RFR(M): 8231460: Performance issue (CodeHeap) with large free blocks
Thomas Stüfe
thomas.stuefe at gmail.com
Mon Nov 4 17:04:41 UTC 2019
Hi Andrew, Lutz,
I agree with Lutz in this case. I think the patch complexity could be
reduced if needed (see my mail to Lutz) if complexity is a concern, but I
like most of these changes and the comment improvements are nice.
Just my 5 cent.
Cheers, Thomas
On Mon, Nov 4, 2019 at 4:36 PM Schmidt, Lutz <lutz.schmidt at sap.com> wrote:
> Hi Andrew,
>
> thank you for your thoughts. I do not agree to your conclusion, though.
>
> There are two bottlenecks in the CodeHeap management code. One is in
> CodeHeap::mark_segmap_as_used(), uncovered by OverflowCodeCacheTest.java.

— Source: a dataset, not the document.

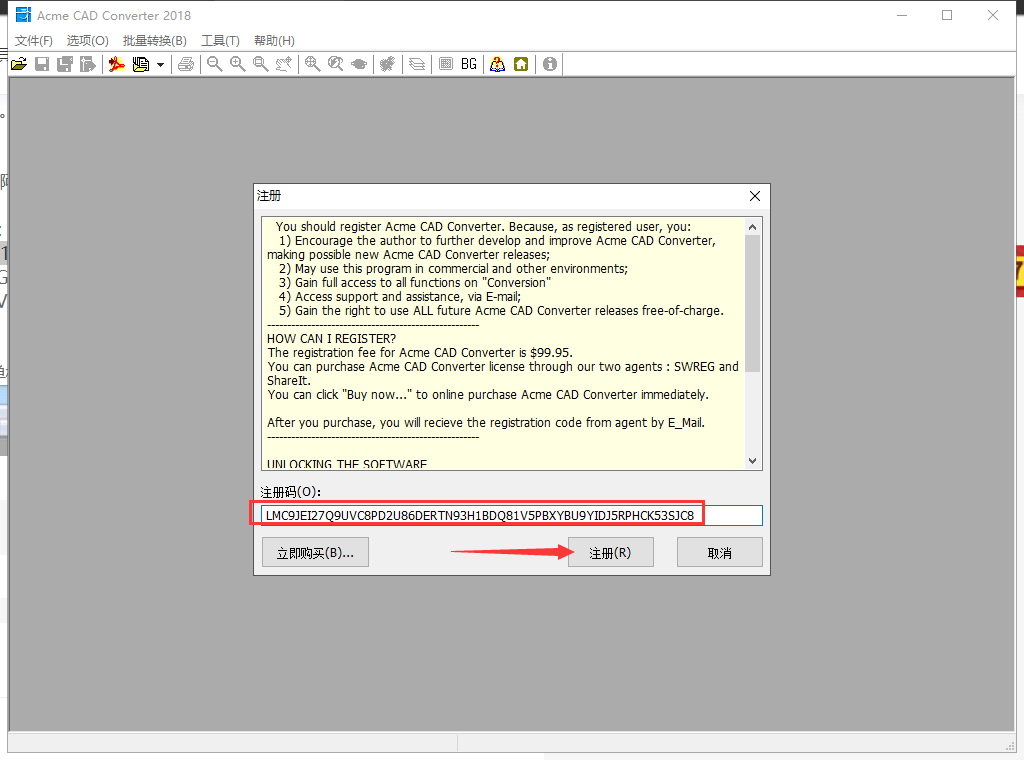Click the Print icon in toolbar
1024x760 pixels.
tap(186, 64)
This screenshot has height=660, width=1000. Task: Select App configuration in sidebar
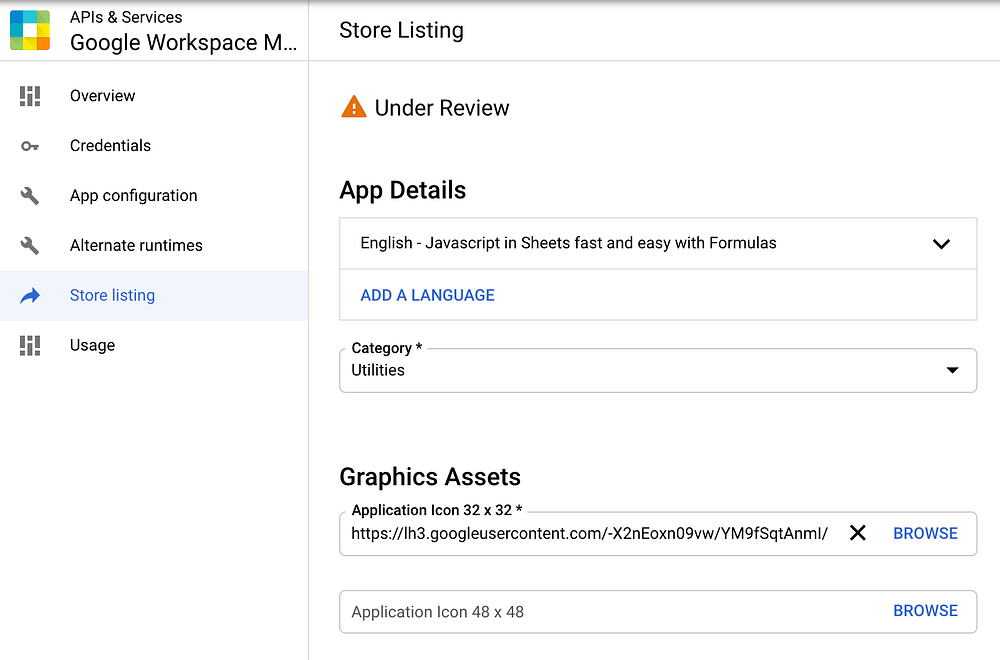[x=133, y=196]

> The other is in CodeHeap::add_to_freelist(), uncovered by
> StressCodeCacheTest.java.
>
> Both bottlenecks are tackled by the recommended changeset.
>
> CodeHeap::mark_segmap_as_used() is no longer O(n*n) for the critical
> "FreeBlock-join" case. It actually is O(1) now. The time reduction from >
> 80 seconds to just a few milliseconds is proof of that statement.
>
> CodeHeap::add_to_freelist() is still O(n*n), with n being the free list
> length. But the kick-in point of the non-linearity could be significantly
> shifted towards larger n. The time reduction from approx. 8 seconds to 160
> milliseconds supports this statement.
>
> I agree it would be helpful to have a "real-world" example showing some
> improvement. Providing such evidence is hard, though. I could instrument
> the code and print some values form time to time. It's certain this
> additional output will mess up success/failure decisions in our test
> environment. Not sure everybody likes that. But I will give it a try and
> take the hits. This will be a multi-day effort.
>
> On a general note, I am always uncomfortable knowing of a O(n*n) effort,
> in particular when it could be removed or at least tamed considerably.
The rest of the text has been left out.